* Extrait *
=-=-=

Rien ne semblerait donc plus naturel que de lire demain votre lettre à l’academie, pour vous feciliter [sic] d’un pareil accord. c’etait là ma premiere pensée. mais j’ai cru mieux faire, de la communiquer confidentiellement à deux de mes confreres seulement, pour m’appuyer au besoin de leur temoignage, additionnellement à la date ainsi qu’au timbre de la lettre; et [illegible deletion] de remettre la Communication publique jusquà lundi prochain 1er fevrier, ou je pourrai avoir reçu[illegible deletion] une réponse de vous à ce que je vais vous dire.
Mr Daguerre a fait annoncer par Mr Arago qu’il etait parvenu à obtenir des images, dans la chambre obscure, par une exposition excessivement courte, (qu’il dit etre d’une seconde), à la radiation emanée des objets. il n’a donné aucune indication quelconque de son procedé, qu’il a seulement communiqué en secret à Mr Arago, sans lui montrer d’ailleurs aucun produit ainsi réalisé. On presse ici, Mr Daguerre, dans les journaux, d’expliquer publiquement son procédé. je ne sais s’il cédera, et s’il sera en mesure de céder à ces sommations, n’ayant depuis longtems aucun rapport personnel avec lui. mais s’il réalise [illegible deletion] effectivement ce qu’il annonce, je suis convaincu que ce sera par la continuation de l’impressionnabilité rendue efficace, soit au moyen de [illegible deletion] radiations dune nature spéciale, comme le fait Mr E. Becquerel, soit par l’action d’un reactif chimique comme vous l’avez fait.
Or, s’il arrivait qu’il se déclarat avant Vous, la découverte lui appartiendra scientifiquement, puisqu’on doit toujours l’attribuer au premier qui publie, quand toute idée de communication et de plagiat est impossible. il vous restera, sans doute, la conscience morale de l’avoir faite aussi, et aux yeux des savans qui connaissent Votre caractere personnel, vous en serez aussi un inventeur. mais aux yeux du public Vous ne pouvez prétendre qu’au titre de second inventeur, puisque vous arriverez postérieurement; et cela n’est pas injuste, puisque des personnes mêmes qui ne possederaient qu’imparfaitement un procédé, ou qui ne l’auraient même pas encore, pourraient toujours l’annoncer, en se réserverant le droit de le publier plus tard.

=-=-=

* Données fournies *

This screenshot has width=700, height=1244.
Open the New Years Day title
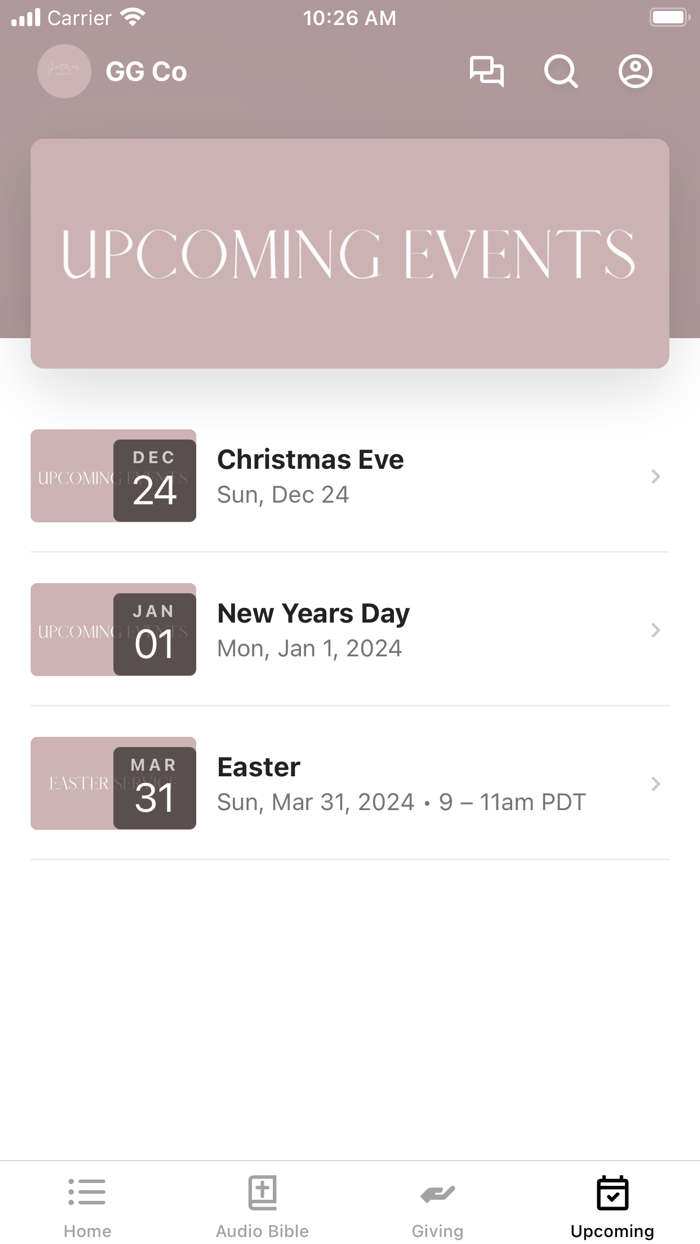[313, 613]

=-=-=

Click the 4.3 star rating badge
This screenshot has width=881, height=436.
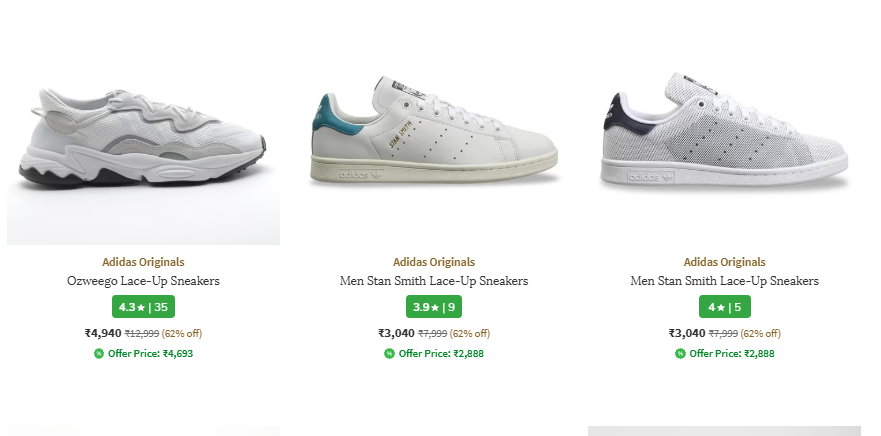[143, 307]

=-=-=

* À faire *
a: Imprimez le passage de l'extrait sur Daguerre commençant à « Rien ne semblerait » et se terminant à « vais vous dire. ».
b: Pour chacune des affirmations suivantes, dites si l'extrait sur Daguerre la confirme, par oui ou par non, en citant les mots décisifs du texte : (i) Daguerre a montré à Arago des images obtenues par son procédé ; (ii) l'auteur entretient depuis longtemps des rapports personnels avec Daguerre ; (iii) l'auteur a décidé de remettre la communication publique au lundi 1er février.
c: Reprenez l'extrait sur Daguerre là où il s'arrête.
Vous n'avez pas besoin des entrées.

* Réponses par tâche *
a:
Rien ne semblerait donc plus naturel que de lire demain votre lettre à l’academie, pour vous feciliter [sic] d’un pareil accord. c’etait là ma premiere pensée. mais j’ai cru mieux faire, de la communiquer confidentiellement à deux de mes confreres seulement, pour m’appuyer au besoin de leur temoignage, additionnellement à la date ainsi qu’au timbre de la lettre; et [illegible deletion] de remettre la Communication publique jusquà lundi prochain 1er fevrier, ou je pourrai avoir reçu[illegible deletion] une réponse de vous à ce que je vais vous dire.

b:
(i) Non : « sans lui montrer d’ailleurs aucun produit ainsi réalisé ».
(ii) Non : « n’ayant depuis longtems aucun rapport personnel avec lui ».
(iii) Oui : « de remettre la Communication publique jusquà lundi prochain 1er fevrier ».

c:
C’est pourquoi je Vous supplie, dans votre interêt, comme dans celui des Sciences, de ne pas exposer, par le desir d’une perfection de détails, l’honneur légitime qui doit vous revenir d’une amélioration si importante de vos premiers procedés. Vous serez toujours à même d’y ajouter plus tard, après que vous vous en serez assuré la possession incontestable et publique; tandis que vous ne gagnerez rien à attendre, et vous en serez seulement dans l’obligation de reclamer la simultaneite de travaux. Si vous approuvez ces réfléxions, je puis recevoir de vous dici au lundi 1er fevrier une reponse decisive. qu’elle contienne seulement la nature de votre procédé, avec quelques details pareils à ceux que renferme votre derniere lettre; et une priorité incontestable vous est assurée. Vous ne serez pas surpris, je l’espere, de me voir insister [illegible deletion], sur ce point auprès de vous. j’en dirais autant à Mr Daguerre, si j’etais avec lui dans les mêmes relations. et, quant à l’amour propre de nationalité, je le trouve si petit, et si mesquin, lorsqu’on le mêle au progrès des découvertes scientifiques, que je le mets ici tout à fait en dehors. je souhaite de tout mon cœur, vous persuader, et je me tiendrai tres heureux si je puis y parvenir.
Agreer je vous prie l’expression de toute ma consideration
J. B. Biot
A Monsieur
Monsieur H. F. Talbot, membre de la
Societé Royale de Londres &c &c
Lacock Abbey, chippenham Wilts
England
Translation:
Paris
24 January 1841
Dear Sir,
Your last letter, of the 17th instant, interested me even more than you could imagine, since you could not have heard about the report I made to the Academy on the experiments of Mr Edmond Becquerell in the name of a commission of which Messrs Arago and Savary were members alongside myself. This report is printed in the compte rendu of the meeting of the 11th instant. If you have the time and the opportunity to read it, you will see that, for the forms of all the theoretical principles, there is a remarkable coincidence with your views, and your new findings. I can scarcely find any differences to point out in it that I would consider more apparent than [illegible deletion];and which seem to me only to exist in the way they are expressed. it is relative to that of your first experiments which you will recall.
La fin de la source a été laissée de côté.